Zimbabwe conducted harmonized elections last month, with several election observer missions raising concerns about irregularities and the failure to meet regional and international electoral standards.
Nelson Chamisa, the leader of the Citizens Coalition for Change, also rejected the presidential election results, where President Emmerson Mnangagwa was declared the winner with 52.6% of the vote compared to Chamisa’s 44%.
Despite Chamisa’s accusations of “blatant and gigantic fraud,” Mnangagwa was inaugurated on September 4, as Chamisa sought intervention from the regional and international community rather than resolving the electoral dispute through the courts.
During a discussion hosted by SOURCE on X (formerly Twitter) titled “Post-election Economic Priorities: Where does the New Government Start?” on Tuesday, Gift Mugano expressed skepticism about the Zanu-PF government’s ability to address the country’s economic challenges in the context of disputed elections.
Mugano remarked, “How is the government going to set priorities for people who did not put them in office?

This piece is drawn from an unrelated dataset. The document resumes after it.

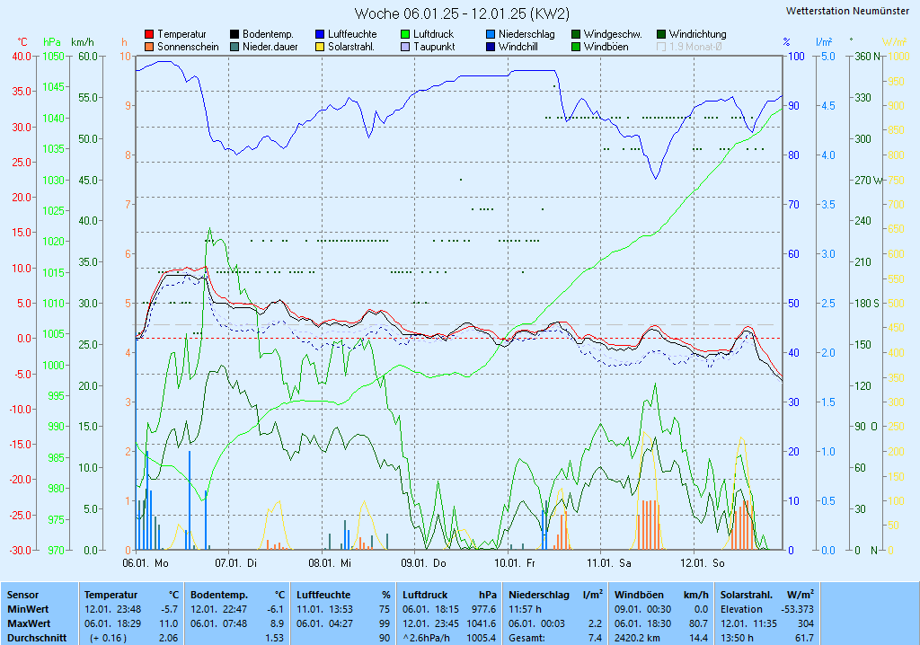
Task: Click the yellow Solarstrahl. legend marker
Action: (x=320, y=47)
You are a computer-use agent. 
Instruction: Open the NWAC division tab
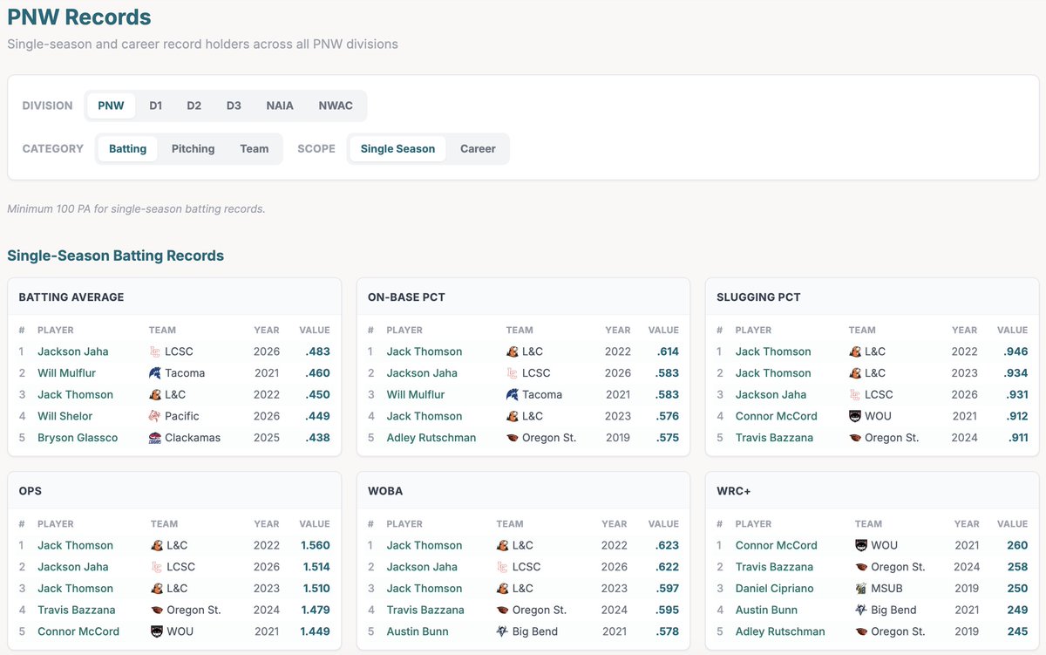pos(336,105)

There is disgruntlement, and as long as you have a divided nation, it’s difficult to set priorities.”
He argued that Zimbabwe needed a government that was widely accepted by the people, emphasizing the legitimacy challenge arising from the disputed elections and its profound implications for the country’s economic direction.
Mugano noted that although there has been some economic growth in Zimbabwe since 2018, it has disproportionately benefited the elite.

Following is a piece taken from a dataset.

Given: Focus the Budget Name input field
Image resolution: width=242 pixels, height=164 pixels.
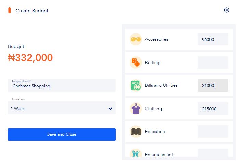Looking at the screenshot, I should click(62, 86).
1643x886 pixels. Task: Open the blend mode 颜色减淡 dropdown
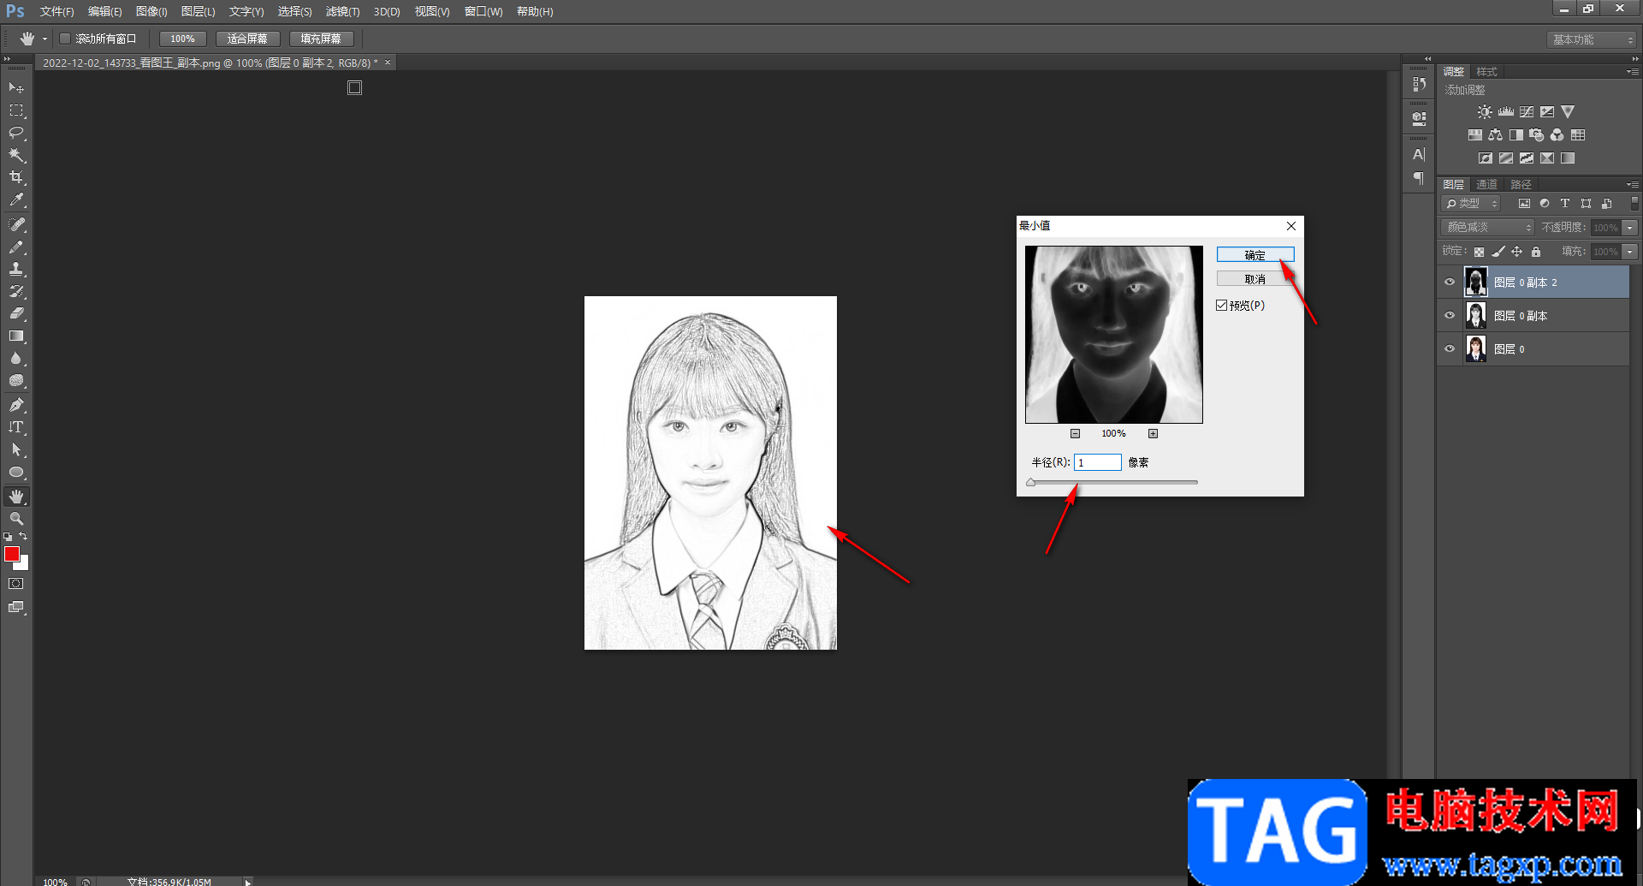[1489, 228]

He cited statistics from the Zimbabwe National Statistics Agency (ZimStat), which indicated that poverty had increased from 29% in 2018 to 40%, with a significant rise in extreme poverty from 29% to 49%. He emphasized that despite this economic growth, it had not translated into meaningful improvements for the majority of the population.
On the other hand, Persistence Gwanyanya, an adviser to the Reserve Bank of Zimbabwe, argued that a major mistake was made in 2009 when Zimbabwe adopted dollarization.
Gwanyanya stated, “The beginning is to understand that we made a serious mistake in demonetizing our own currency. You don’t demonetize your own currency. We are now in the process of correcting that mistake, which is a known international challenge when trying to de-dollarize a fully dollarized economy.”
He acknowledged that Zimbabwe was on a journey toward economic revival, with clear priorities outlined in Vision 2030.
Stability was identified as a critical priority, and Gwanyanya highlighted that achieving and maintaining stability had been a significant challenge for the country due to external pressures and factors beyond its control.